### Directions
Convert the records from the line with "Where should I click to: Click the Lower-left" to the line with "Action: (x=299, y=229)" into a JSON list of strings, one string per line, leaving out blank lines.

══ Supplied records

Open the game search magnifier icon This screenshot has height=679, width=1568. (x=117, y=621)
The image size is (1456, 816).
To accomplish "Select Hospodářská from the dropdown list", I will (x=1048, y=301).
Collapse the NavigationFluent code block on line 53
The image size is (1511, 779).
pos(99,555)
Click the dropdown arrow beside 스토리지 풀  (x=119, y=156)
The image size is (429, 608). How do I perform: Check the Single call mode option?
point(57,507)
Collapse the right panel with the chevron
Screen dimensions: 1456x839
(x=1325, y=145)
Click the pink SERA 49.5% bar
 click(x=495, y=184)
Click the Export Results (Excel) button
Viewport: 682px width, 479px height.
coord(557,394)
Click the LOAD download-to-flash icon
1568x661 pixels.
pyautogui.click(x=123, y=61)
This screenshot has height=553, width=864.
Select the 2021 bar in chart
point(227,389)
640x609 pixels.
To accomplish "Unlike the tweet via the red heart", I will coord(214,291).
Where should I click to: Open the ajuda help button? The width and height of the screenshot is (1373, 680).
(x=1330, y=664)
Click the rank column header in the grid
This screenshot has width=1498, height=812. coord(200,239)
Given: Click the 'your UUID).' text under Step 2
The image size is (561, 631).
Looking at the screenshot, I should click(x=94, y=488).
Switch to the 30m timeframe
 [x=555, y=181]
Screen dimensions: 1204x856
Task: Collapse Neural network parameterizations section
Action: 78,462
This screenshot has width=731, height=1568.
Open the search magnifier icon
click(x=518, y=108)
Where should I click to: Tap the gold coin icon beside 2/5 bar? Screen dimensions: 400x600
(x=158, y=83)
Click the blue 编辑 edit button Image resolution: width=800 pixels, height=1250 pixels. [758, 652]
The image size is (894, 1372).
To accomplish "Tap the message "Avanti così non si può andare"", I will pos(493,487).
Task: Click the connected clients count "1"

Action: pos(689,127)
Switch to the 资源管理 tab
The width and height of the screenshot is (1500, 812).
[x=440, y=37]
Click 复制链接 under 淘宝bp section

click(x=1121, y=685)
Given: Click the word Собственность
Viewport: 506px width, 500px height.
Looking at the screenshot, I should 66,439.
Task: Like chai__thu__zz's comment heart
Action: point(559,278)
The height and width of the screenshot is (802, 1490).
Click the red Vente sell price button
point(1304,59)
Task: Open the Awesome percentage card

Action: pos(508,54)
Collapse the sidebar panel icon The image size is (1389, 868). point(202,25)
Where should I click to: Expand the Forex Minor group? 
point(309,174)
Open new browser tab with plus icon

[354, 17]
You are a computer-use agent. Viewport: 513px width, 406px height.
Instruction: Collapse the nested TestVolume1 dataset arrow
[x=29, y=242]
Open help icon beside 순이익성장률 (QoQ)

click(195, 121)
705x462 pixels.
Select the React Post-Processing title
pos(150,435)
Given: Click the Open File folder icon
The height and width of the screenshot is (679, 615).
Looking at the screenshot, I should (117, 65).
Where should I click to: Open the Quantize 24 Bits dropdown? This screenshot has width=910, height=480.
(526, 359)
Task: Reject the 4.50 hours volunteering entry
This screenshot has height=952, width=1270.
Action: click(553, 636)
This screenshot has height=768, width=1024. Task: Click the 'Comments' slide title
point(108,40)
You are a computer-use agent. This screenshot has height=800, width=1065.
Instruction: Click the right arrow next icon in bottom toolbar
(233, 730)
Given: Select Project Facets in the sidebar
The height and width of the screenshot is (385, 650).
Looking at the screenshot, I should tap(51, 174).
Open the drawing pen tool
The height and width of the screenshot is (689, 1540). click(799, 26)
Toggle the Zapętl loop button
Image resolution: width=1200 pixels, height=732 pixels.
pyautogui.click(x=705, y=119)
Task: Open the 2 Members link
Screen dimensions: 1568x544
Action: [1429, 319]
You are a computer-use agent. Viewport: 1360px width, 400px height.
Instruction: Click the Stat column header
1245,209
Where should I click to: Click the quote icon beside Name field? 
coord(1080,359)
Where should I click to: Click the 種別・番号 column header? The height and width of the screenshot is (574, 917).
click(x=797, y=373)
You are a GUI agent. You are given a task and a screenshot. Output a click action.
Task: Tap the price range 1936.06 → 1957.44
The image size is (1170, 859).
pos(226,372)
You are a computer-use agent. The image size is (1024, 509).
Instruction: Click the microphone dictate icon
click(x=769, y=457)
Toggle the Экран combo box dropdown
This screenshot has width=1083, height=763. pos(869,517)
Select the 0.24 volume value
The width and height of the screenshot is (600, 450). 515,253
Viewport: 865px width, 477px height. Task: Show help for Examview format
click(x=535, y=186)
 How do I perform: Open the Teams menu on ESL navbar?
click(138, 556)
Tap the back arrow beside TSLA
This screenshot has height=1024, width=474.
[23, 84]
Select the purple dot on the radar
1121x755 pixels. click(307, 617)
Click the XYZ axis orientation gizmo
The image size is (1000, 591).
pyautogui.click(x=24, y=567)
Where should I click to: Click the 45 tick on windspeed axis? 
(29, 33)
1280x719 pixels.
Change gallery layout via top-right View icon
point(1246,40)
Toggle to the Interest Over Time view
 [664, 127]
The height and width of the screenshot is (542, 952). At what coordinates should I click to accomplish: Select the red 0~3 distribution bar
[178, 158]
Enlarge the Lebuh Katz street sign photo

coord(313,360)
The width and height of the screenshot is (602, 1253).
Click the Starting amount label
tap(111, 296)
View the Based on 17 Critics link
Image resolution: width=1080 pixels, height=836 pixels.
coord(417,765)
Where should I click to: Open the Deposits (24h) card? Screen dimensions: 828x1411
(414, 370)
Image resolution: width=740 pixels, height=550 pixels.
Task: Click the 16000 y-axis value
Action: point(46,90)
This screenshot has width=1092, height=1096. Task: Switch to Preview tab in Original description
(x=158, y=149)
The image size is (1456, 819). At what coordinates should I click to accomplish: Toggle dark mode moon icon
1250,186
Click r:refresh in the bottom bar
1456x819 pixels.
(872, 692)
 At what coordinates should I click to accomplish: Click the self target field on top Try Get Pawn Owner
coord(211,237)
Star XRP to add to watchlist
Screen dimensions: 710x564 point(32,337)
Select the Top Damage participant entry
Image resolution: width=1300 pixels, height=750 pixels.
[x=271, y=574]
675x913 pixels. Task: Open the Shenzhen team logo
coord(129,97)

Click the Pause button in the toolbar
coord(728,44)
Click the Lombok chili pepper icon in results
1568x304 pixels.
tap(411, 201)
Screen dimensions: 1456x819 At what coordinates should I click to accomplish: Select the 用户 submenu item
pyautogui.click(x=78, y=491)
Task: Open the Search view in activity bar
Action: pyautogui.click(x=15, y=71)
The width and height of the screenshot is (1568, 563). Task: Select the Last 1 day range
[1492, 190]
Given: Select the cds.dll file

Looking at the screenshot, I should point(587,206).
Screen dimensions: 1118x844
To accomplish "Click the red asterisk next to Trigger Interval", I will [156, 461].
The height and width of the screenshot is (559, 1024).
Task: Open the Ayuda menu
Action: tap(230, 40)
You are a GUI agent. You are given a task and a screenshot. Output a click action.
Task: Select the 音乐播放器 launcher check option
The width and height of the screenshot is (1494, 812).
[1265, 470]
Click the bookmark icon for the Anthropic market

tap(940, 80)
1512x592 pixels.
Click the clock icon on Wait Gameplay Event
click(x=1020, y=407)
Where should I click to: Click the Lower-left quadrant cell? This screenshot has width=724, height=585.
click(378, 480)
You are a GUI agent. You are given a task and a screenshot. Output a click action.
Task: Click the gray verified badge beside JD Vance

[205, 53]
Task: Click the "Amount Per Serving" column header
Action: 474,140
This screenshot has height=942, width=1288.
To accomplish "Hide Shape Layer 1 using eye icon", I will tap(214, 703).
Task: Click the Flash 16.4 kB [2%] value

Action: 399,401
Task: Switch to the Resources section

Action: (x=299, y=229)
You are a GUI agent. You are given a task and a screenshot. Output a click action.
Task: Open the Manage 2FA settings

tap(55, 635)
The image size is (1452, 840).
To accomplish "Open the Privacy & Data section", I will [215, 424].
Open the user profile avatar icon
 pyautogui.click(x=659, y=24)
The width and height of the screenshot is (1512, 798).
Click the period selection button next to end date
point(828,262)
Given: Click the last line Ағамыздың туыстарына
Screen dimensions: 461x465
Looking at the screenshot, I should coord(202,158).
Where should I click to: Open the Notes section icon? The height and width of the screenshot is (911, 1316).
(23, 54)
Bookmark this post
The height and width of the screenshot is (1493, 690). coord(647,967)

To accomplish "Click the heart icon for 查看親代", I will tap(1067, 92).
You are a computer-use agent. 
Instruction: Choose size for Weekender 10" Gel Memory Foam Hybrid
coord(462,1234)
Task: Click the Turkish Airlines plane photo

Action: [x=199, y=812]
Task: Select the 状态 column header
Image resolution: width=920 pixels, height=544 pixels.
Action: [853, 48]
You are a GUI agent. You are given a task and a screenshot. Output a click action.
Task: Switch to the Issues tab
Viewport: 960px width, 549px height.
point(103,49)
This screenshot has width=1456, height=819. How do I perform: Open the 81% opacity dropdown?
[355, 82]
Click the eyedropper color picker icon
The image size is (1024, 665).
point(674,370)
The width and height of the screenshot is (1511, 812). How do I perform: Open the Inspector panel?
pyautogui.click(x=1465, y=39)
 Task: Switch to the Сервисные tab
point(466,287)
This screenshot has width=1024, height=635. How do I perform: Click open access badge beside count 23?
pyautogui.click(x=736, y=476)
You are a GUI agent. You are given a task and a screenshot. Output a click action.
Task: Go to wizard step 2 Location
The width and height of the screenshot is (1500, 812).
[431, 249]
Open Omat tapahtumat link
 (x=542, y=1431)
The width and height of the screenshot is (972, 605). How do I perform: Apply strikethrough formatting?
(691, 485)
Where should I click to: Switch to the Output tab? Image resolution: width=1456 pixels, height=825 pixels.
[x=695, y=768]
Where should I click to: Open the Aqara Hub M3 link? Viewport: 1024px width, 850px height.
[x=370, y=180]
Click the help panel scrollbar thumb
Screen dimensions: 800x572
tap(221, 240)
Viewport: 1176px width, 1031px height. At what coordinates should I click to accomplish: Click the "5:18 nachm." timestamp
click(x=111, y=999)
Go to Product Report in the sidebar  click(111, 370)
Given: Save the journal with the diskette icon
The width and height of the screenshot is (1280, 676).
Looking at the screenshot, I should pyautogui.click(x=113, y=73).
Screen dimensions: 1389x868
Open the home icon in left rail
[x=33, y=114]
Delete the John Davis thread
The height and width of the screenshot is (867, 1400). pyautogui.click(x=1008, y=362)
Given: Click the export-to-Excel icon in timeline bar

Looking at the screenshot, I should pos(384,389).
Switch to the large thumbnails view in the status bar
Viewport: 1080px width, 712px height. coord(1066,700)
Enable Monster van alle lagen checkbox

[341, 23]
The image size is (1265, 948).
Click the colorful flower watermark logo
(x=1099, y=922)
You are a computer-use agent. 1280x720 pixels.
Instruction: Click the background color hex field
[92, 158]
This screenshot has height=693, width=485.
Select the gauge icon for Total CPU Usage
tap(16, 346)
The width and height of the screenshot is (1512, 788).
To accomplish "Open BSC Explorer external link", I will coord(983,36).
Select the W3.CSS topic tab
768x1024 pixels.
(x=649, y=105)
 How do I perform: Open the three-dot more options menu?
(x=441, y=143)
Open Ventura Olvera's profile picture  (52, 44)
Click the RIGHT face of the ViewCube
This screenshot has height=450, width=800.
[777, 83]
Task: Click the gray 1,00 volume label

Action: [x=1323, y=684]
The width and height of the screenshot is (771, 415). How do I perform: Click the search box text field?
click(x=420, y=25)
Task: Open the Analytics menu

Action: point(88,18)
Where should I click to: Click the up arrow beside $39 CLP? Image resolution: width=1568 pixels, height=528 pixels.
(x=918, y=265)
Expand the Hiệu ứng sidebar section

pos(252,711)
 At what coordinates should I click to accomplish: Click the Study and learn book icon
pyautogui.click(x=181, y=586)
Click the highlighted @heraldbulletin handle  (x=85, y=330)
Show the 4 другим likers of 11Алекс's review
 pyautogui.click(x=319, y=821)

════

### Response to this task
[
  "Where should I click to: Click the Lower-left quadrant cell? This screenshot has width=724, height=585.",
  "click(378, 480)",
  "You are a GUI agent. You are given a task and a screenshot. Output a click action.",
  "Task: Click the gray verified badge beside JD Vance",
  "[205, 53]",
  "Task: Click the \"Amount Per Serving\" column header",
  "Action: 474,140",
  "This screenshot has height=942, width=1288.",
  "To accomplish \"Hide Shape Layer 1 using eye icon\", I will tap(214, 703).",
  "Task: Click the Flash 16.4 kB [2%] value",
  "Action: 399,401",
  "Task: Switch to the Resources section",
  "Action: (x=299, y=229)"
]